→ **Instructions**
[a] In the Egypt travel text, for roughly how long was Alexandria Egypt's capital?
[b] Reproduce the part of the Egypt travel text starting with "Egypt’s Nile, Alexandria, and" and going on through "for joining us.".
[c] Carry on with the Egypt travel text from the point where it stops.

→ **Selected passage**
··········
Egypt’s Nile, Alexandria, and Luxor

Exploring the Nile Valley from north to south, we see the highlights of Egypt. In the fabled city of Alexandria, we venture through a market wonderland, smoke a shisha, and stroll a Mediterranean promenade. In Luxor, we explore the pharaohs' tombs and temples before sailing on a timeless felucca. Then we kick back on a riverboat cruise, enjoying iconic views of palm trees, minarets, and rustic villages. Our finale: Ramses II's magnificent temple at Abu Simbel.


Hi, I'm Rick Steves, sailing beyond Europe this time. We're on the Nile, exploring the historic and cultural wonders of Egypt. Thanks for joining us.

Egypt is essentially a big desert, with a lush green ribbon, the Nile River valley, running right through its middle. This is the Nile, and the vast majority of Egyptians live along its banks. In this program, we'll sail much of it and visit many of its greatest sights.

Saving Cairo and its magnificent pyramids for another episode, we'll visit cities and sights all along the Nile. Exploring the fabled city of Alexandria, we'll venture into a local market, and enjoy a shisha. In Luxor, we'll revel in the glory of the pharaohs — their temples and their hidden tombs. We'll hoist the sail for an unforgettable felucca ride. Then we'll upgrade to a river boat, and kick back while enjoying iconic Nile views and a glimpse of timeless rural lifestyles. Our finale: the magnificent ruins of Abu Simbel.

In the southeast corner of the Mediterranean, Egypt is one of Africa's largest countries. The Nile River flows from south to north. We start in Alexandria, fly to Luxor, cruise up the Nile to Aswan, and finish in Abu Simbel.

We're starting in the north, on the Mediterranean coast, in Egypt's second city. Alexandria is one of the great cities of the Mediterranean. It was Egypt's capital for almost a thousand years, until the Muslims came in the seventh century. Not as big as Cairo, it faces the Mediterranean, has milder weather, and feels a bit more European.

Alexandria is a thriving port town with a busy harbor. Fishermen, as they have since ancient times, harvest the sea to help feed the city while taking advantage of this safe haven. The harborfront corniche is lined with cafés, restaurants, and people out enjoying the scene. Strolling here in the cooler hours of the early evening, you appreciate the inviting ambience.

This beachside café has a relaxed vibe — not unlike other Mediterranean towns I've enjoyed.

Alexandria can feel spirited, young, and progressive. In fact, this city helped spearhead Egypt's Arab Spring revolution back in 2011. The populace is an intriguing blend of conservative, modern, religious, and hipster.

The city has a chaotic energy exceeding anything I've experienced in Europe. With the constant beeping of passing traffic, its center is a carnival of commercial life. Scenes like this are why many come to Egypt — and why many don't.

This urban commotion literally sits upon lots of history. But — apart from this ancient Roman theater, which dates from the fourth century — very little survives. It's mostly destroyed, in the sea, or buried under today's city.
··········
→ **Listed entries**

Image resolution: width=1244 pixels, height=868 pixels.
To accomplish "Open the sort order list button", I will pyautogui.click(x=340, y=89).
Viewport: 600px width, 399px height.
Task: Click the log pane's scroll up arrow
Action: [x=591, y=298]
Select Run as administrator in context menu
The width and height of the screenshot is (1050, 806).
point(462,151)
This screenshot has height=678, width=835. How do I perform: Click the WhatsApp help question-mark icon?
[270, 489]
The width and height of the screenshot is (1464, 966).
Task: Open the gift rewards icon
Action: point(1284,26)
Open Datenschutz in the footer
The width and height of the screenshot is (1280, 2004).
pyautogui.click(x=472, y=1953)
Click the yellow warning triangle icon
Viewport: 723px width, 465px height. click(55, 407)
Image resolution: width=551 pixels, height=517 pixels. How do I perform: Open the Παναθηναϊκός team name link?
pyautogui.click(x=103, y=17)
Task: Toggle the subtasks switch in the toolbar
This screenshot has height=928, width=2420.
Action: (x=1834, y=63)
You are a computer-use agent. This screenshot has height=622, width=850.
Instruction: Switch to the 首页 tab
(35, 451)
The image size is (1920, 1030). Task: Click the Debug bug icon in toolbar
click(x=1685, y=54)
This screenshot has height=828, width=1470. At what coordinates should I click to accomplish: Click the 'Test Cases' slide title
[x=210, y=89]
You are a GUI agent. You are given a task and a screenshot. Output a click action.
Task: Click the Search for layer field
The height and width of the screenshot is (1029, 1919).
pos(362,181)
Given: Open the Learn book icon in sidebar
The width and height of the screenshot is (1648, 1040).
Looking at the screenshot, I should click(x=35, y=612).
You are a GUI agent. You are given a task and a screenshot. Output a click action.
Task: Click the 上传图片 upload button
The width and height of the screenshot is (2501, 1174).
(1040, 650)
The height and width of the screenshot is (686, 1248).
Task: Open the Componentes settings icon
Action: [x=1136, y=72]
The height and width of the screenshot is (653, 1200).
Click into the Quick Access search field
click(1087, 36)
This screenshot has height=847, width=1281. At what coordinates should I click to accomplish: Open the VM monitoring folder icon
··········
→ **Responses to the tasks**
[a] Almost a thousand years, until the Muslims came in the seventh century.

[b]
Egypt’s Nile, Alexandria, and Luxor

Exploring the Nile Valley from north to south, we see the highlights of Egypt. In the fabled city of Alexandria, we venture through a market wonderland, smoke a shisha, and stroll a Mediterranean promenade. In Luxor, we explore the pharaohs' tombs and temples before sailing on a timeless felucca. Then we kick back on a riverboat cruise, enjoying iconic views of palm trees, minarets, and rustic villages. Our finale: Ramses II's magnificent temple at Abu Simbel.


Hi, I'm Rick Steves, sailing beyond Europe this time. We're on the Nile, exploring the historic and cultural wonders of Egypt. Thanks for joining us.

[c]
Alexandria was named by Alexander the Great, who founded it in 331 BC. It became one of the great cities of antiquity, with a population of several hundred thousand. Queen Cleopatra ruled Egypt from here — when the city rivaled Rome as a cultural and intellectual capital of the Mediterranean world. And it's here that St. Mark introduced Christianity to Egypt — establishing what, to this day, is the "Coptic," or Egyptian, church.

Ancient Alexandria was home to two of antiquity's greatest sights, neither of which survive: a huge library, and an awe-inspiring lighthouse, one of the wonders of the ancient world, built in around 300 BC.

Imagine the lighthouse that stood at the mouth of this harbor. It was so tall that light from its fires could be seen from 30 miles out at sea. After guiding ships from across the Mediterranean safely into port for 15 centuries, in about the year 1300, an earthquake hit, and it tumbled into the sea.

Today, a 500-year-old fortress marks the spot. In fact, it's said that many of the stones from the lighthouse were dredged out of the sea to help build it. While the ancient lighthouse guided friendly ships in to Alexandria, centuries later this fort was designed to keep enemies — like the Ottoman Turks — out.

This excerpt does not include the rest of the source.